I have never been checked in the woods, but I have been checked  on the water alot. I have always been treated very well, I have treated them  with respect also.


----------



## earl

I have found that the guys on the mountain wmas will talk to you and even give you advice. Every one I have run into at Pine Log and Allatoona have been rude and don't want you to talk to them .The ones at Allatoona lock the doors and pull the shades and will not open the door. And that is not at meal times either.


----------



## NDLucas

I've never been checked myself, but RFC Jeremy Bolen is one of the good guys. I went to high school with him, he's a good guy.


----------



## bownutz

I ran into a county DNR at redlands. It wasn't Carl, but a younger guy. I talked to him about hog hunting for almost an hour at the truck. He was checking out my new bow and being very friendly. I met another one like that at Moody Forrest. There are some jack legs out there, but most of them are professional and helpful as long as you are not breaking the law, duh.


----------



## SouthGAHunter

I have had many dealings with GW over the years.  I have only had one run-in that wasn't a pleasure.  This guy, who many know in worth co, wasn't as pleasant as one would like.  He told us the peanut field we were shooting was baited, but it was not, honest to God truth.  It was a peanut field that was picked a little wet so picker didn't get as many of the peanuts as it would have if they had been bone dry.  After about 2 hours of us showing and proving to him that it wasn't baited he spent 30 minutes blessing us out for the farmers farming choices.  That's not my problem.  Don't cuss at me and tell me i'm wrong when it wasn't my choice of harvest timing.  He later apologized for his actions and the time he took from us.

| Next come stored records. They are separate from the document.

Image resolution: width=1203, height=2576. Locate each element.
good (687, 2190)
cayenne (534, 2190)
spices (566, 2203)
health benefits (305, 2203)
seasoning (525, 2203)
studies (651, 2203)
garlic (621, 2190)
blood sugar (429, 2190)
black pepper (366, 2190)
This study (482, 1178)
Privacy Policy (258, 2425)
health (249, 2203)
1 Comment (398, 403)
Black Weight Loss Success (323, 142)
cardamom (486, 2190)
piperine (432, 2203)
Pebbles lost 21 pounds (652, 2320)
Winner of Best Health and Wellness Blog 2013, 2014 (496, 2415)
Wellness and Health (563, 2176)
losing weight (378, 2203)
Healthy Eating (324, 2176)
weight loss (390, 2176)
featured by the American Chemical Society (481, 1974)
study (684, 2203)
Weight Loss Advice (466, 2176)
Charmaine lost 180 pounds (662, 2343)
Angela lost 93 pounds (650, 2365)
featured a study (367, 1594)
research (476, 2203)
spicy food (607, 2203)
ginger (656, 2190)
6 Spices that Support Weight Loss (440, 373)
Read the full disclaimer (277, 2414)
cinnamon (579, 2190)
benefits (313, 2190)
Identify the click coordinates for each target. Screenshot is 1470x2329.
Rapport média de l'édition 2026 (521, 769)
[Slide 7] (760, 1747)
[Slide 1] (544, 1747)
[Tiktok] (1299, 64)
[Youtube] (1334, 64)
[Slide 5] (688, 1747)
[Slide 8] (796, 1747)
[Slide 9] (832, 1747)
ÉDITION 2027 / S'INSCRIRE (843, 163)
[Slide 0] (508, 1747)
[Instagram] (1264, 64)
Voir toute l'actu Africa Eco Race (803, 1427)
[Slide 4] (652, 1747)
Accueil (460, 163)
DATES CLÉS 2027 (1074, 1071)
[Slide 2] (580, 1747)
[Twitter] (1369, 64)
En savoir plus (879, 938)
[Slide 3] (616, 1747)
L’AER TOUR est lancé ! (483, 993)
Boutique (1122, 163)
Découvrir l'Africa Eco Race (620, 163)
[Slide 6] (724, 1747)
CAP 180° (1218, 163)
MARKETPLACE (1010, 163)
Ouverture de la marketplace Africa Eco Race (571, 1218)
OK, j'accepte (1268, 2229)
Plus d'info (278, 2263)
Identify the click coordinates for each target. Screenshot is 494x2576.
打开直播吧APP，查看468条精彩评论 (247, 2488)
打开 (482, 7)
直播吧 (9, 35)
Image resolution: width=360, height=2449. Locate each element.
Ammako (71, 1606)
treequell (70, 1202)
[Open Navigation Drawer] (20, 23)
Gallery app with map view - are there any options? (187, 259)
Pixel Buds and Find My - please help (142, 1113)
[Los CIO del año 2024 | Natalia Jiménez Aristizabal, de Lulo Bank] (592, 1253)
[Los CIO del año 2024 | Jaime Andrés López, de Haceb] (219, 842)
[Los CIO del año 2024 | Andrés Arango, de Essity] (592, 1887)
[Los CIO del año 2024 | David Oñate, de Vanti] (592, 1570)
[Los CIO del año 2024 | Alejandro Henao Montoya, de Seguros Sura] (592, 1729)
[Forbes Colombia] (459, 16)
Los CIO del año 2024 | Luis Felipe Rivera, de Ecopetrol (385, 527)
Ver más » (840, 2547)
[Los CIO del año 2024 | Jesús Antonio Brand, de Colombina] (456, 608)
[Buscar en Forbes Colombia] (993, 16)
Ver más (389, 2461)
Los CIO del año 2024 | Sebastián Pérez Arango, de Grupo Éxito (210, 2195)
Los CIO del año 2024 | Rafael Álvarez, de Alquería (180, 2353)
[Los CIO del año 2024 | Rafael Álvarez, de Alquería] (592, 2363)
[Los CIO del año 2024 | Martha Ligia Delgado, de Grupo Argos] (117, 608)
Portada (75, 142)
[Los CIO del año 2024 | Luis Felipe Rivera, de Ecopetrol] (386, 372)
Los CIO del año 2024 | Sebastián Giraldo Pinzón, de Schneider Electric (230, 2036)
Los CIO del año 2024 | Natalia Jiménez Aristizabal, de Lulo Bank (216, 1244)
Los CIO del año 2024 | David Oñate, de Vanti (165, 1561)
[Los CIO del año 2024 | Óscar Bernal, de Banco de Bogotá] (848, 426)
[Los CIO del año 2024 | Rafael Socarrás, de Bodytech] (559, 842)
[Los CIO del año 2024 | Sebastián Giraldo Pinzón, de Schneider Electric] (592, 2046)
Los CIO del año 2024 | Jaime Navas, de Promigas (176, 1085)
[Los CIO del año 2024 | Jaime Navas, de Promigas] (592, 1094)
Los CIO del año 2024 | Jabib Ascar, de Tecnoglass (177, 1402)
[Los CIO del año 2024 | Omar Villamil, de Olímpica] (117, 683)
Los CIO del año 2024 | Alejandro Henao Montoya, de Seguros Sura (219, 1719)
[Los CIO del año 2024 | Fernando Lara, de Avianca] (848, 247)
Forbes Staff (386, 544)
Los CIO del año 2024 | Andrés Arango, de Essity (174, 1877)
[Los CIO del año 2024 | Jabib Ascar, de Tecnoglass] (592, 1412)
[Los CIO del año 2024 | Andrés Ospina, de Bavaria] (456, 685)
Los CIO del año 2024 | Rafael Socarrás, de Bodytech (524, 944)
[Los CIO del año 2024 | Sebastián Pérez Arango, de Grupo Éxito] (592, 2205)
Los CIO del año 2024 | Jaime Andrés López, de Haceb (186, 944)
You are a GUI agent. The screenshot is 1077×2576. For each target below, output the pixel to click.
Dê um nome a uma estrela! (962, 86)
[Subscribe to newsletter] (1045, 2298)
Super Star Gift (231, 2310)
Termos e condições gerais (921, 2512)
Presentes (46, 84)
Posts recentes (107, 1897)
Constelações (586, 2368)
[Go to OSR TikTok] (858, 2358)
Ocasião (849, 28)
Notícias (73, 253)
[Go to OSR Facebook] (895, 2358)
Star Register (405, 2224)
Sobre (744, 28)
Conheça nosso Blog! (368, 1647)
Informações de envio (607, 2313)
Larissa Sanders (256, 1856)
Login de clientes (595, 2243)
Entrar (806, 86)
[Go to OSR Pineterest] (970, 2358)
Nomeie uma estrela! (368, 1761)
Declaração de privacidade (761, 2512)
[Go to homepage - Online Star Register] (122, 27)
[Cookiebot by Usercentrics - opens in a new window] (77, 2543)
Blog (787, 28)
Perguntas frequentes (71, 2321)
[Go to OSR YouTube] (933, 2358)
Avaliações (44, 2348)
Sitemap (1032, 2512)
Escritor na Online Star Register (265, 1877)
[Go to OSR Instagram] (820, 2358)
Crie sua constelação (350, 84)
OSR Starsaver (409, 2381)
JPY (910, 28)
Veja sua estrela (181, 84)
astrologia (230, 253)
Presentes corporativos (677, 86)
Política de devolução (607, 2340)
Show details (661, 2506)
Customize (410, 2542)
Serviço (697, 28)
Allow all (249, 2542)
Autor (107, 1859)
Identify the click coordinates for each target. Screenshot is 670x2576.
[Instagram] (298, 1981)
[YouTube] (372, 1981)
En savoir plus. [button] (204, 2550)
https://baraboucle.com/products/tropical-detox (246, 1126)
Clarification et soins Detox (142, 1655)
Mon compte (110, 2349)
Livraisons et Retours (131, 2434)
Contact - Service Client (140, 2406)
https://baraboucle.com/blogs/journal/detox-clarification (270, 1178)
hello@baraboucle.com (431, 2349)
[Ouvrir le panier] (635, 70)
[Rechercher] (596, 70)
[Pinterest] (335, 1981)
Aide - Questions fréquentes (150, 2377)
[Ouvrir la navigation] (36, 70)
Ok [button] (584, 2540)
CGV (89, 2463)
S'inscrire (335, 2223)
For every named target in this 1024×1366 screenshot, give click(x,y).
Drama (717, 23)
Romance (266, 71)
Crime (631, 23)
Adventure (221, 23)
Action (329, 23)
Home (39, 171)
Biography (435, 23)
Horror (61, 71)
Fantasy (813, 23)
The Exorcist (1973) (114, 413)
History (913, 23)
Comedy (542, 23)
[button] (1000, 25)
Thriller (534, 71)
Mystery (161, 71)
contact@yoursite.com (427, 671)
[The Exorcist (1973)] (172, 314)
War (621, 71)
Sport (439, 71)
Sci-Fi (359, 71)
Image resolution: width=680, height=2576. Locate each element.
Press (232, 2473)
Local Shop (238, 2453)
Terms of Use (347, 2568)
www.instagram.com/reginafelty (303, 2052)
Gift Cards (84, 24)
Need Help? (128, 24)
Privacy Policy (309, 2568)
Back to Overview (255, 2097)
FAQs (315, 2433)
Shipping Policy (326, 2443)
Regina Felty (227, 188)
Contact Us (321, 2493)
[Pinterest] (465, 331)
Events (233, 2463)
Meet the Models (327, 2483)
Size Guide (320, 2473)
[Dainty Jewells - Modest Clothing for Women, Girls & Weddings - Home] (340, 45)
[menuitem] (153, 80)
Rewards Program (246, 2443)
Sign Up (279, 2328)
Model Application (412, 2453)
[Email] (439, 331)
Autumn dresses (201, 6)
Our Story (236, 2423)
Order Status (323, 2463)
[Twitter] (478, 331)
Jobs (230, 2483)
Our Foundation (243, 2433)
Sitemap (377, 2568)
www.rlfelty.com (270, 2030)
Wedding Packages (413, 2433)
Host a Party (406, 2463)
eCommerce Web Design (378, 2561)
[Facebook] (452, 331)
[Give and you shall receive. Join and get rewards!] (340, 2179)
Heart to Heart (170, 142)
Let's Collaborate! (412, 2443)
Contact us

I have run in to many at various WMA's.  Redlands....very friendly and professional.  Chickasawhatchee....same as Redlands.  I have run into many different ones out there.  One in particular, Chris Carlisle at the Chickasawhatchee, has always been extremely nice and has gone out of his way for me.  I dropped my buddies keys down inside the bed of his truck out there one evening and when I called Chris, who was 25 minutes away and on his way home, he whipped his truck around a came back and tried to help me get them out.  GREAT GUY. Doerun in Moultrie....friendly, professional, and a pleasure to deal with.

They are just doing their jobs.  Most of us couldn't do what they do each day and be pleasant 100% of the time.  People have bad days, and sometimes they take it out on others, we all have done it.  

I was with a guy who had killed 2 too many doves at a dove shoot last year and even after writing him a ticket, like my buddy deserved, the GW was still very pleasant and acted like a professional.  My buddy handled it very well, admitting he was wrong and took his ticket like a man.  The GW told him he appreciated his honesty and reaction to getting a ticket, and even apologized for having to write a ticket.  GW's are people just like the rest of us and I have no problems with them doing their jobs, even if it causes me to lose a little bit of hunting time.  

KEEP UP THE GOOD WORK GUYS


----------



## shortround1

snuffy said:


> I have been checked and talked to many of them both while I was hunting and fishing. ALL but one was very professional. The one exception was back about 20 years ago at BB deer cooler in Butts Co. He was talking to several people out front. I checked in a six point buck the first day of the season. The buck was grunting and chasing a doe. I told the group that the buck was chasing a doe and the GW said it he was chasing a doe it was his mama. The whole group had a big laugh at that. In front of my 11 year old son that I was trying to teach respect for people in authority. It was like he is calling my father a liar. Didn’t help their cause.
> But like I said 99% of them are great people and I do appreciate what they do.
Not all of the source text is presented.